The one-time spike in charge-offs, which was recently seen in the credit card trusts of both Providian Financial Corp. and MBNA, should be the last such incidents caused by a change in accounting rules effective Dec. 31, 1999, according to Vernon Wright, vice chairman and chief corporate finance officer at MNBA.

Last year, issuers with credit card portfolios, including First Union, Bank One, and Capital One, all experienced similar events, Wright said.

"This is the last piece of it," Wright added. "No more surprises going forward."

In 1999 the Federal Financial Institutions Examination Council (FFIEC) established guidelines requiring banks to recognize a charge-off if an account is delinquent 60 days or more, according to published reports. These changes in accounting were to be implemented by Dec. 31, 2000.

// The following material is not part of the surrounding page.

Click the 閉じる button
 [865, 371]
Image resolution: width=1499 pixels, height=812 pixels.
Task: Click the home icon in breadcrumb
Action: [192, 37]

MBNA Credit Card Mast Trust II's charge-offs increased by more than 500 basis points, which squeezed the excess spread to nearly zero for certain series off MT-II, according to research reports.

Providian reported a $3.2 million in charge-offs associated with the change in accounting.

Since credit card debt is unsecured, issuers must write down the full amount of the debt, compared to secured loans, such as mortgages, where a certain recovery level is assumed. In the case of mortgages, the loan servicer will get something back following a foreclosure.